Despite the fact that a housing marketcrash is highly unlikely, the government still has a fiduciary responsibility to protect new home owners and the economic fundamentals that helped Canadians survive the 2008 US market correction, unscathed. That responsibility rests with the Office of the Superintendent of Financial Institutions (OSFI). One of OSFI’s core mandates is to oversee the regulatory
environment assessing risk and proactively implementing early interventions and corrective measures. Although their decisions may not be popular, they are indeed necessary. In order to understand the new proposed changes, you’ll need a crash course on the current
landscape. In the market today, there are three types of mortgages as it related to default insurance:

  1. Insured
    Owner or non-rent paying family occupied residences where the customer has
    purchased a home with less that 20% down, secured default insurance at their own cost
    and transacted at a price point of less that $1,000,000. These mortgages are stress
    tested with a maximum amortization of 25 years.
  2.  Insurable
    An insurable mortgage is where a mortgage is qualified based on the insured mortgage
    guidelines however, the cost of the default insurance is paid for by the lender. The
    lender chooses to do so in order to back-end-insure the mortgage to increase its
    marketability in raising new capital for lending.
  3.  Uninsured
    An uninsured mortgage is one where default insurance can not be secured and is often
    funded off of the balance sheet of the lender.

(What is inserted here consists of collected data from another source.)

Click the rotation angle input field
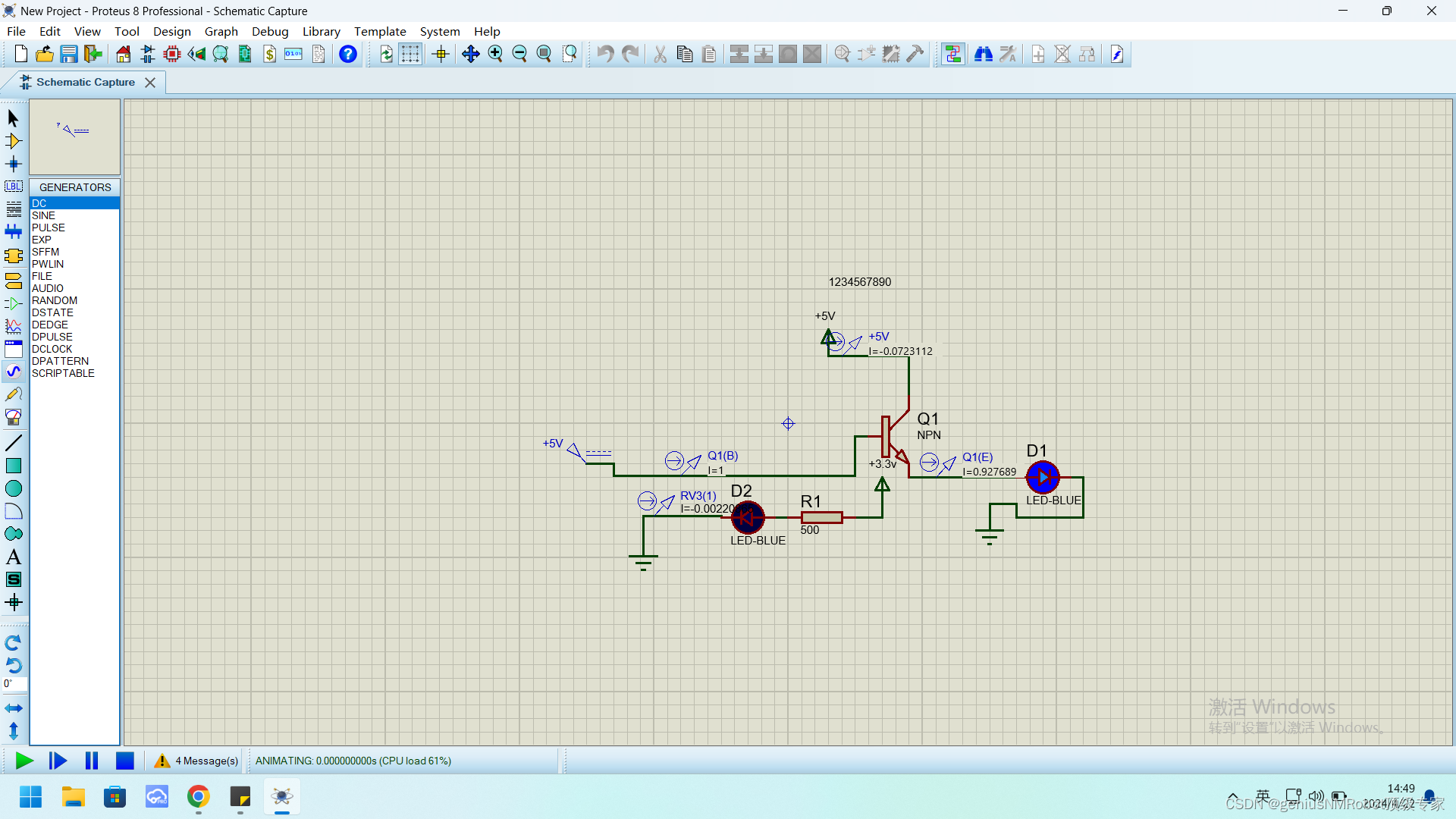The width and height of the screenshot is (1456, 819). coord(14,684)
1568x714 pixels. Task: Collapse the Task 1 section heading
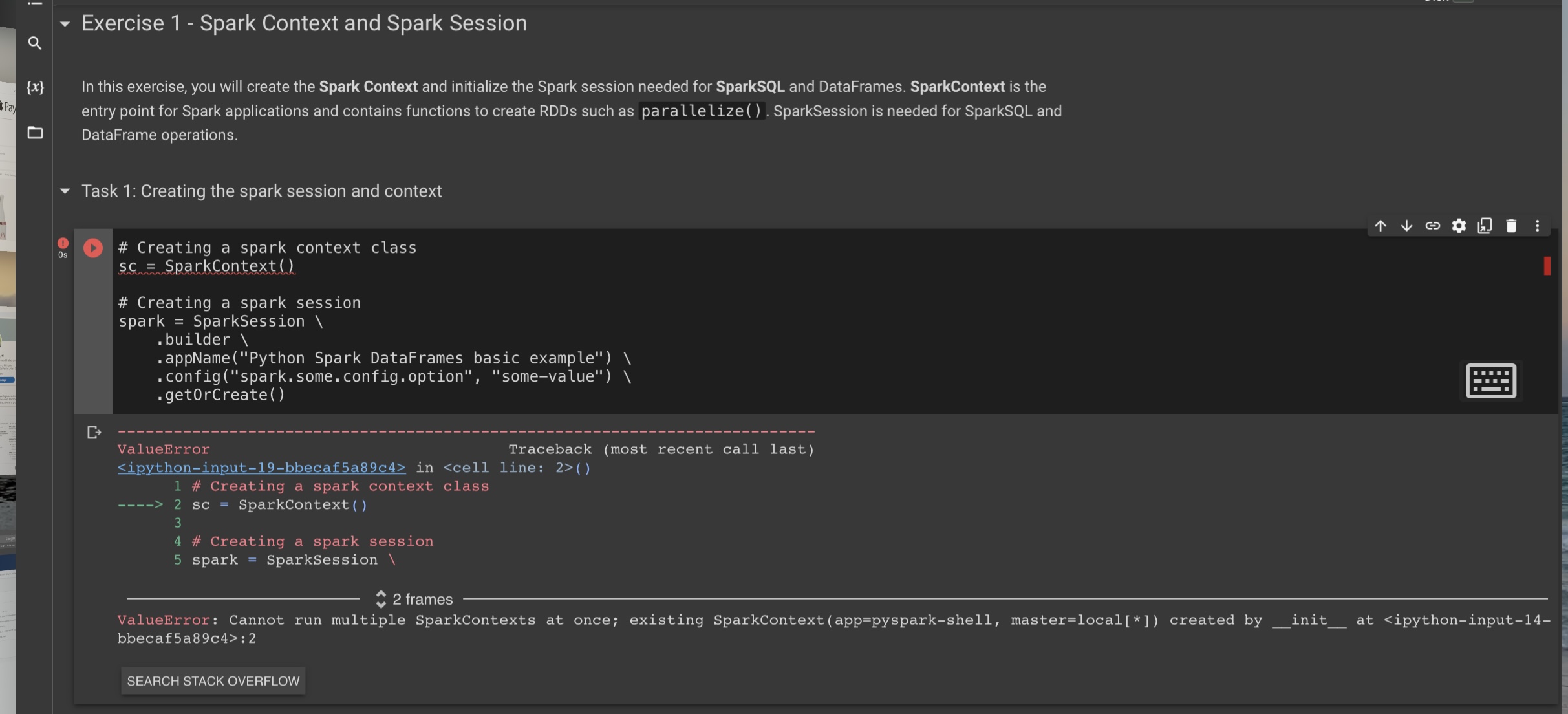(x=65, y=191)
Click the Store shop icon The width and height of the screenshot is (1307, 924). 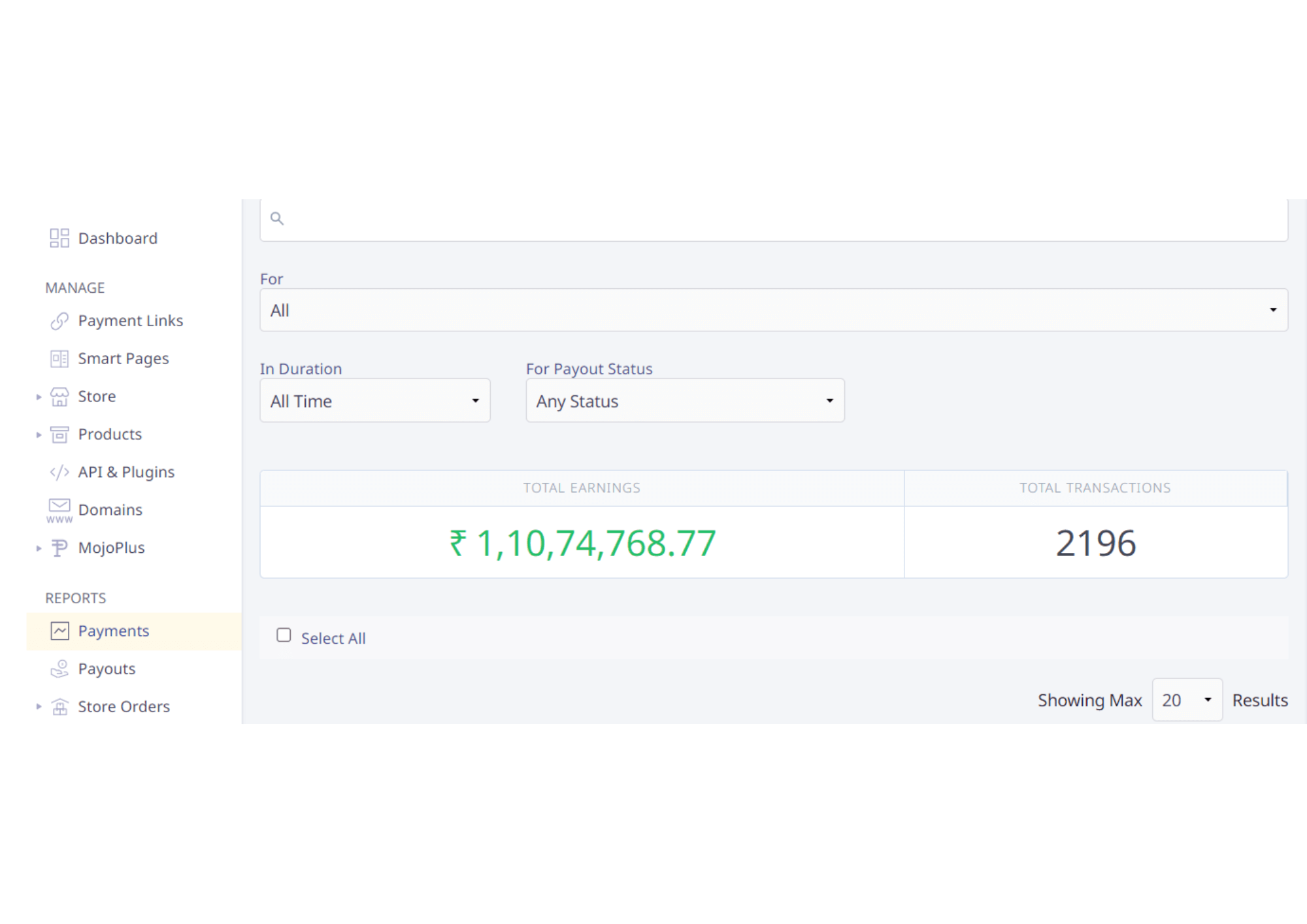(59, 397)
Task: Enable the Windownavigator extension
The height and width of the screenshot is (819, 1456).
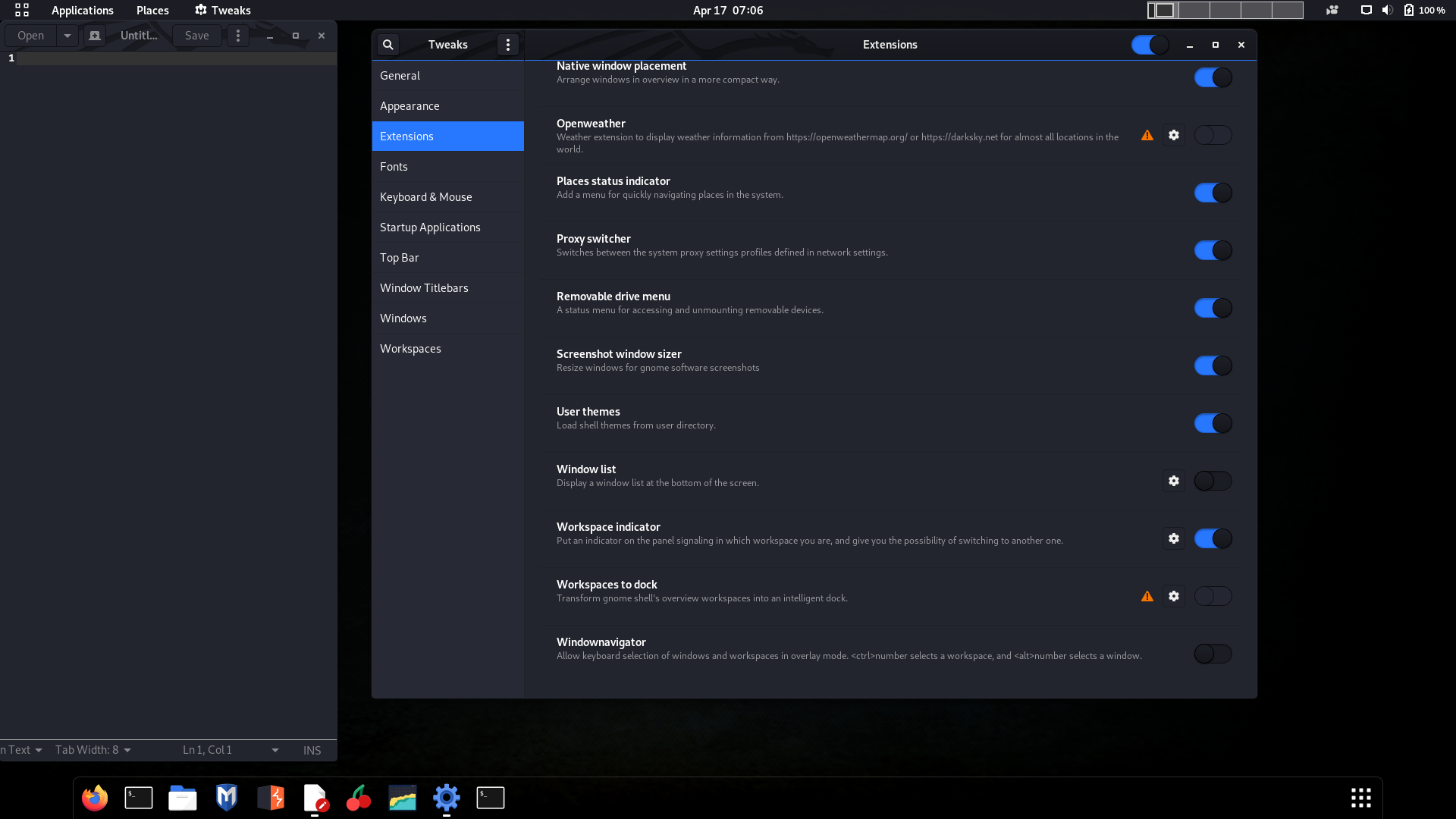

These mortgages are:
  •   In excess of $1,000,000
  •   Can be non-owner occupied
  •   Have amortization in excess of 25 years
  •   Can accommodate refinances
  •   Can only finance up to a maximum of 80% of the property’s value

Over the course of the last 10 years, the Department of Finance and OSFI have introduced many measures to allow for Canadian financial institutions to continue to put home ownership within the grasp of Canadians resulting in 68.5% achieving home ownership. The majority of these changes were directed at default insured clients, the segment of consumers that represented the highest risk. These changes, often perceived as losses, weeded out marginal buyers by imposing:

  •  Higher down payment requirements increasing the buyers stake in the purchase
  •  Shorter amortization allowing to shorten the risk exposure
  •  Introduction and fine tuning of the Stress Test to ensure that each buyer had the financial
    resources to handle higher payments at renewal by qualifying based on a higher
    standardized rate
  •  Elimination of the default insured refinance program to make sure that Canadian
    consumers still maintained adequate equity in their home
  • To minimize speculative activity:
    They increased the minimum down payment for rentals to 20%
    Limit the number of default insured mortgages per consumer

The introduction of such measures increased the barrier for entry into home ownership and discouraged speculative buyers. Let’s put this into perspective:

A first time buyer who purchases a new home with 5% on a $500,000 purchase will need a mortgage of $475,000. The default insurance cost at that level is 4% which equates to $19,000. This amount is added onto the mortgage which increases the total mortgage amount to $494,000. That means the day this customer moves into this home, their equity will be worth $6,000. If the market were to correct by 10%, the real estate value would be worth $450,000 and the customer would be in a negative equity position.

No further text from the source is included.